[Entries for finding displayed items]

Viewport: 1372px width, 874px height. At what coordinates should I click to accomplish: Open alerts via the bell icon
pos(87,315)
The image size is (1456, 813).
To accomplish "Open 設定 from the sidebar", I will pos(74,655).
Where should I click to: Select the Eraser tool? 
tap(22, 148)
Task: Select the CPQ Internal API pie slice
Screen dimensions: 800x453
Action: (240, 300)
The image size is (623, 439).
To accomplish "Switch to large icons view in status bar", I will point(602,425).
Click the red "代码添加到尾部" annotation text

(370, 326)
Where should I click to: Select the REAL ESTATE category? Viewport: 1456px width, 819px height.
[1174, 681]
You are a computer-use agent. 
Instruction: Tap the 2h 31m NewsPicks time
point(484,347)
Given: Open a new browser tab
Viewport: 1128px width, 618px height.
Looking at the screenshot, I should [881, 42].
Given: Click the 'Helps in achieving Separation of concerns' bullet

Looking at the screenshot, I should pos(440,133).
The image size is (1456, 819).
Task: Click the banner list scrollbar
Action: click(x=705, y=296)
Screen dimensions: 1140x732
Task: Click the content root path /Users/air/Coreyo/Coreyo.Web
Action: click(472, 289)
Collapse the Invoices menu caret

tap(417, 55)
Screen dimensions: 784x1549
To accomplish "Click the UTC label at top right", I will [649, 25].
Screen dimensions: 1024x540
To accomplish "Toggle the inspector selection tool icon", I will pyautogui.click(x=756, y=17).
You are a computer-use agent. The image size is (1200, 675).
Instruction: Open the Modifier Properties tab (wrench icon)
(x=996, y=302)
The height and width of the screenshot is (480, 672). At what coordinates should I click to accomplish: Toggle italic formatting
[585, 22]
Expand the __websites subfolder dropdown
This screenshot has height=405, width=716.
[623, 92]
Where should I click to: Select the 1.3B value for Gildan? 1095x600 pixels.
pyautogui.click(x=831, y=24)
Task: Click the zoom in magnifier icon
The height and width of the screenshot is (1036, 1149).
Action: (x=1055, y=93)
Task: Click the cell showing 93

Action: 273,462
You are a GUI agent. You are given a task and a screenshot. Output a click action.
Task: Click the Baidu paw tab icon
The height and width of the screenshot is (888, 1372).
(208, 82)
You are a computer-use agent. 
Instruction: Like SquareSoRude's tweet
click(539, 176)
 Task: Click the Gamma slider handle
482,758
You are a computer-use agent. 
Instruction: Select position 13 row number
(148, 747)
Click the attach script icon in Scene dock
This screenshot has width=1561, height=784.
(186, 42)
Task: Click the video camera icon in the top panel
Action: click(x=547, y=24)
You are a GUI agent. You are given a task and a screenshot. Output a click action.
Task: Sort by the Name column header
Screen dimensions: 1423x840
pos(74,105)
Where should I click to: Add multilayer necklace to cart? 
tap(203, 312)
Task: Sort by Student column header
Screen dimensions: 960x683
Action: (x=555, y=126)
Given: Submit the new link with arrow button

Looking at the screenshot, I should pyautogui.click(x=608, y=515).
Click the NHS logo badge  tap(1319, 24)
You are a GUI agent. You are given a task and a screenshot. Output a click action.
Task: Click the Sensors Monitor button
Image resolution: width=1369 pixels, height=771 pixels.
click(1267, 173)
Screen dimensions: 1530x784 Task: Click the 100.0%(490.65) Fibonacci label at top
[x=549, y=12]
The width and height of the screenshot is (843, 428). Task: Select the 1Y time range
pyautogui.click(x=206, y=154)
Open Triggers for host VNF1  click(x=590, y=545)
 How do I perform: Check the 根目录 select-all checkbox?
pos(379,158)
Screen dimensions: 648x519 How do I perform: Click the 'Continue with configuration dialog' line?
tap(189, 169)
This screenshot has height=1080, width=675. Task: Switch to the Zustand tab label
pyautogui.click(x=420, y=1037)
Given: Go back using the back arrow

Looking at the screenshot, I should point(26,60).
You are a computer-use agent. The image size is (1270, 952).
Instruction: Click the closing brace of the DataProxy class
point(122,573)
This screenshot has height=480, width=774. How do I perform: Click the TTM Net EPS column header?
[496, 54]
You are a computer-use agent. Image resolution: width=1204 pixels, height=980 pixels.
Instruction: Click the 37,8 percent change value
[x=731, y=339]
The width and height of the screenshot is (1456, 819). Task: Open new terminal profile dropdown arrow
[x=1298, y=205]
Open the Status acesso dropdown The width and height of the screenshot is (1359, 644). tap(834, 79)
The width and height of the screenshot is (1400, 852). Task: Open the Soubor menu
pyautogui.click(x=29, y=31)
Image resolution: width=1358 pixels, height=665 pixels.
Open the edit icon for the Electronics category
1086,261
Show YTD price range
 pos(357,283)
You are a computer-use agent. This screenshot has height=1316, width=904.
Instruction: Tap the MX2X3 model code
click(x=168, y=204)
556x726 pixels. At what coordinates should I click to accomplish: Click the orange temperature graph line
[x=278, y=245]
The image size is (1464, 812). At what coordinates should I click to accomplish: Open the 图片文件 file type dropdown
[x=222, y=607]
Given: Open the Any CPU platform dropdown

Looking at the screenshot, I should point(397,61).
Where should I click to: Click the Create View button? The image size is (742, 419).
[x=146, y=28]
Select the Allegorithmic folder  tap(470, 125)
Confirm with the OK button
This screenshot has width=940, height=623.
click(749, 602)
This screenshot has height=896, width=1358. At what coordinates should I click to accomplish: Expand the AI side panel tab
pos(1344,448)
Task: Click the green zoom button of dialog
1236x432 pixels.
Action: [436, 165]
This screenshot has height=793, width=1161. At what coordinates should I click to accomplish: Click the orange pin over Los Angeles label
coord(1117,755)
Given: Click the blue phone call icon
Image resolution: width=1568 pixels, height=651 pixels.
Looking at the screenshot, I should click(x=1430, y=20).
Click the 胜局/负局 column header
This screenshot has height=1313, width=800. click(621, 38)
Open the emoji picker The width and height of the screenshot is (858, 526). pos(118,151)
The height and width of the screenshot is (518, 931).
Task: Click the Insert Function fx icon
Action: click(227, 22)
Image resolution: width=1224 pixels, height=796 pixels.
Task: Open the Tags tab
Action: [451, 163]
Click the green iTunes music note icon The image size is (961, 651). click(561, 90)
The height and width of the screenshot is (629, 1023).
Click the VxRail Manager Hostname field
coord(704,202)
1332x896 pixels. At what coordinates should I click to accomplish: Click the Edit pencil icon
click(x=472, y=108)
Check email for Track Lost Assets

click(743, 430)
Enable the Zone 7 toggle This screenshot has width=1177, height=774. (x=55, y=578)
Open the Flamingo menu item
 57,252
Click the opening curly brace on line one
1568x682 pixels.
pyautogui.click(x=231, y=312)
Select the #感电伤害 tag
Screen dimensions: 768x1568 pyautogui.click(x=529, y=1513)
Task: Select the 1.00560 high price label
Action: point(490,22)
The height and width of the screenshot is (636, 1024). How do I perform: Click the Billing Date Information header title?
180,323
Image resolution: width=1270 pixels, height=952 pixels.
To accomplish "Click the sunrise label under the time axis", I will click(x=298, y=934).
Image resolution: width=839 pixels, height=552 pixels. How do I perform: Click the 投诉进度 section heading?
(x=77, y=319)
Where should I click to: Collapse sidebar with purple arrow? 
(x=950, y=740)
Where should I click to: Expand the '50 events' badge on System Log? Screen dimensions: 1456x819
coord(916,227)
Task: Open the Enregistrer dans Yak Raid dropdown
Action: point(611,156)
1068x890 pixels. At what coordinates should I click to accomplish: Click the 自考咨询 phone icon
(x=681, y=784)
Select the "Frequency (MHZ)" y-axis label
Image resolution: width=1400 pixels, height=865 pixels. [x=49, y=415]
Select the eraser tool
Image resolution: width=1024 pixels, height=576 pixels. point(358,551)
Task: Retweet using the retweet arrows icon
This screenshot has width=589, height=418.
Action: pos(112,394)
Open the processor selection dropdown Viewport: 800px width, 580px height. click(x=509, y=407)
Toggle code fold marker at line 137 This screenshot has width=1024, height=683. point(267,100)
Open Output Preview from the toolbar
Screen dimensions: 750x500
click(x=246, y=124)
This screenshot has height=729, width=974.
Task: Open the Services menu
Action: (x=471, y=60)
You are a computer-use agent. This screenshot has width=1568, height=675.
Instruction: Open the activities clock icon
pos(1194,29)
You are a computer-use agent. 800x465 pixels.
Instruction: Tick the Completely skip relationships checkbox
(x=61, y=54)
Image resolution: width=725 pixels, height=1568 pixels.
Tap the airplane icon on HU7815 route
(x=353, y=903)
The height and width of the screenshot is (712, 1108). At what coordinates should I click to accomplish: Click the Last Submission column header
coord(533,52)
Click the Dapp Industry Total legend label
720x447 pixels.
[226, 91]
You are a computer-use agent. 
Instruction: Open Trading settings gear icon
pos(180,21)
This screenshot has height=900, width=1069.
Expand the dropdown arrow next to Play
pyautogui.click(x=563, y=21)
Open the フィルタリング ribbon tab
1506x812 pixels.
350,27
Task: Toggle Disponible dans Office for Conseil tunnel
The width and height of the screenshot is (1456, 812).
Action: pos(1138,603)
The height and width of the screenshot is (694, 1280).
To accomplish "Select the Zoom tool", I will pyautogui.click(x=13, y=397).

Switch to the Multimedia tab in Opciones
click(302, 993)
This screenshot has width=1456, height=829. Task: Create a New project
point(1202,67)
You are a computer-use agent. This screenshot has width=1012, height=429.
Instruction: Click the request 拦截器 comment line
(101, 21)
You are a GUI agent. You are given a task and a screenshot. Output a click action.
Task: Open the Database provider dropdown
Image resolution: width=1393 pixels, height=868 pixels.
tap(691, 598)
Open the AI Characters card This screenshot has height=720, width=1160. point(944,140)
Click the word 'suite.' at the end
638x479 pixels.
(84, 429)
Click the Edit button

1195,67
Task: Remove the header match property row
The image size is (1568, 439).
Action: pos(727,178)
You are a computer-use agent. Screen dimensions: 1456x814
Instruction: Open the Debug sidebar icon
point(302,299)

Stated task:
Please update the entries from the first line through the line containing "tap(22, 148)", changing "Eraser" to "Brush" and leaving everything else unchanged.

Response for this exercise:
Viewport: 1372px width, 874px height. At what coordinates should I click to accomplish: Open alerts via the bell icon
pos(87,315)
The image size is (1456, 813).
To accomplish "Open 設定 from the sidebar", I will pos(74,655).
Where should I click to: Select the Brush tool? 
tap(22, 148)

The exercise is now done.